Landmark heritage estate ‘Blair Gowie’ is back before council after an error was found in the Heritage Revitalization Agreement Bylaw created for the subdivision application of the property.
A public hearing was held on Sept. 17 to provide the public with an opportunity to have input on the application for a Heritage Revitalization Agreement Bylaw for the property at 2031 Runnymede Avenue, a heritage property originally owned by Harry Ross and his wife Jennie Butchart, the daughter of the Butcharts, of the renowned Victoria attraction, the Butchart Garden.
The current owner of Blair Gowie wants to subdivide the land into two lots, retaining the heritage building on one lot to use as a single family residence with a secondary suite, and constructing a new residential dwelling on the other lot.

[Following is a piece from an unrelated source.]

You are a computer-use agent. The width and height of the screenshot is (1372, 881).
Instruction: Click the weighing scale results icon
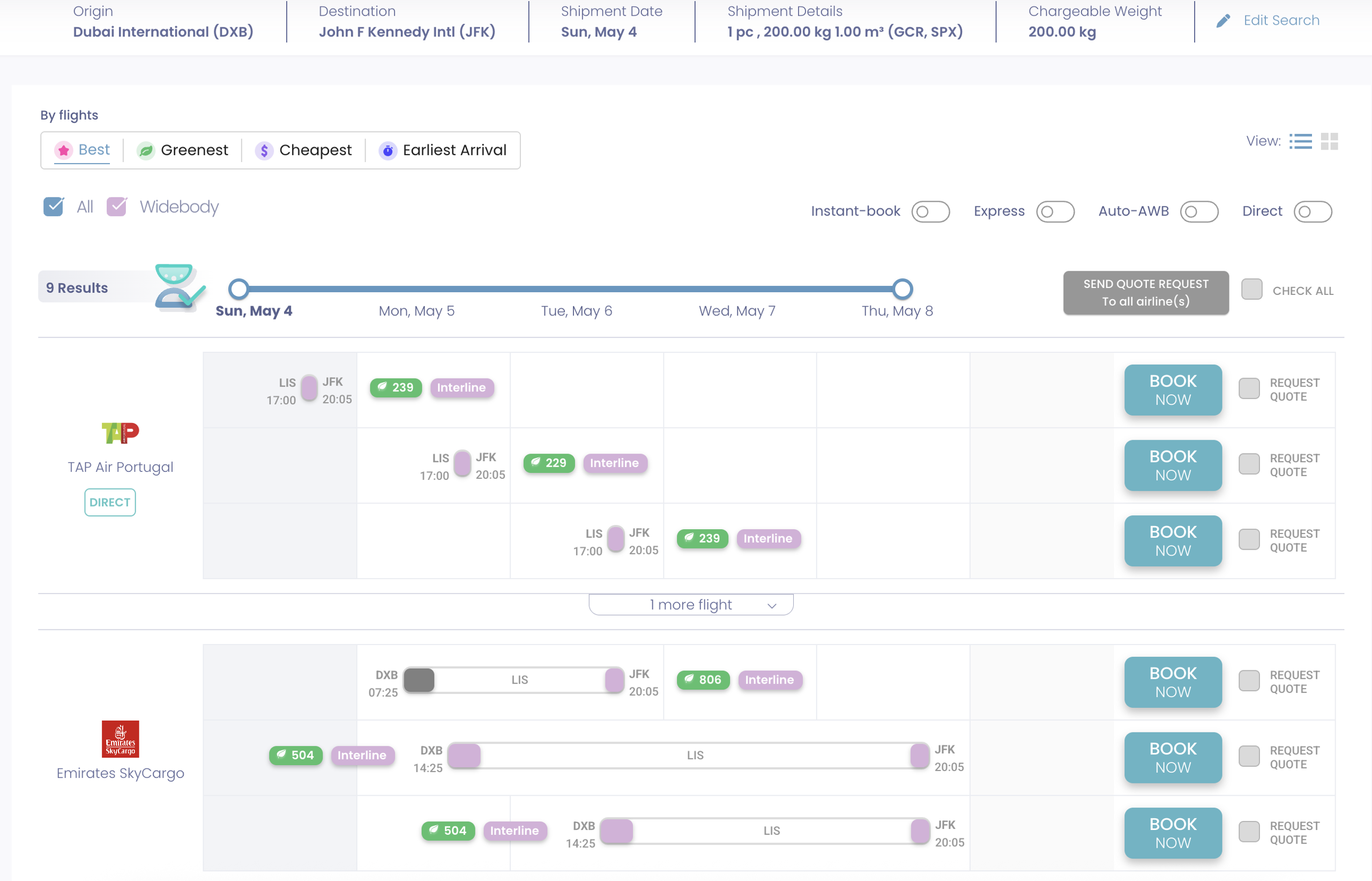click(x=179, y=287)
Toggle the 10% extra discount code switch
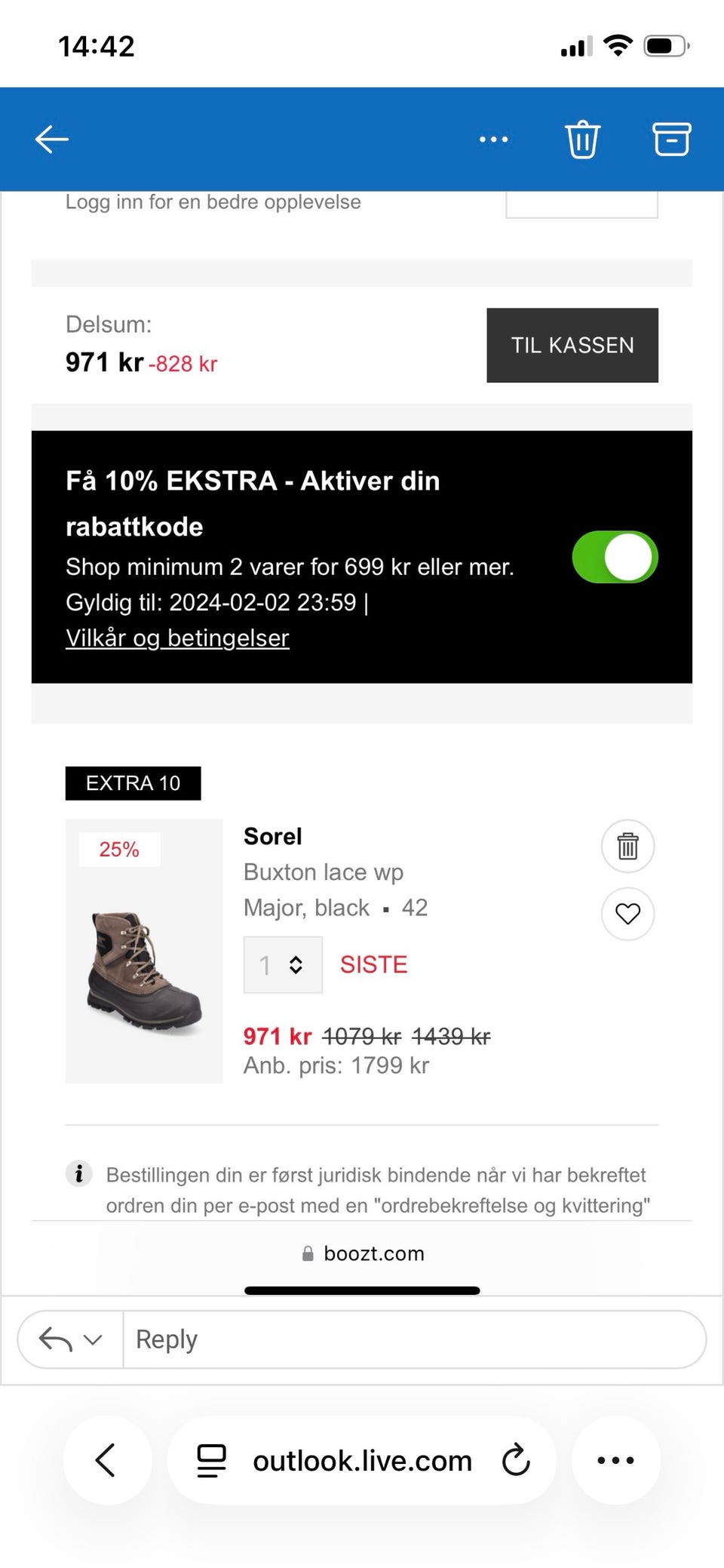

The public hearing on Sept.17 was recessed and scheduled to reconvene on Sept.24 after council asked for additional information due to concern about inconsistencies in the application. It was brought up that the illustrative concept plan on the notification sign on the property was different than the notification given out in mailboxes and in the current application. There were also questions raised about how the current application differed from past applications to subdivide the property.
Council is requesting site drawings, information about previous applications for subdivision, the number of people given notification, timing of previous subdivision applications, among other items.
The public hearing that was to be reconvened on Sept.24 was cancelled after district staff found an error in the Heritage Revitalization Agreement Bylaw, requiring council to reconsider a future report and bylaw. The bylaw will be corrected and a new public hearing will be called.
All correspondence received and provided to mayor and council at the Sept. 17 public hearing will be included in the future public hearing agenda package which will be posted on the district’s website at: https://www.oakbay.ca/municipal-hall/meetings-minutes/minutes-agendas. Agenda packages are available on the website by 4:30 p.m. on the Friday preceding the public hearing.
The property previously prompted a petition, a demonstration and several concessions by the developer in 2011. The 1916 Maclure mansion was hotly debated for months in Oak Bay council chambers, after the owner came forward asking to subdivide the property. The owners terminated the process after not being able to conclude agreement with district staff, according to the owner.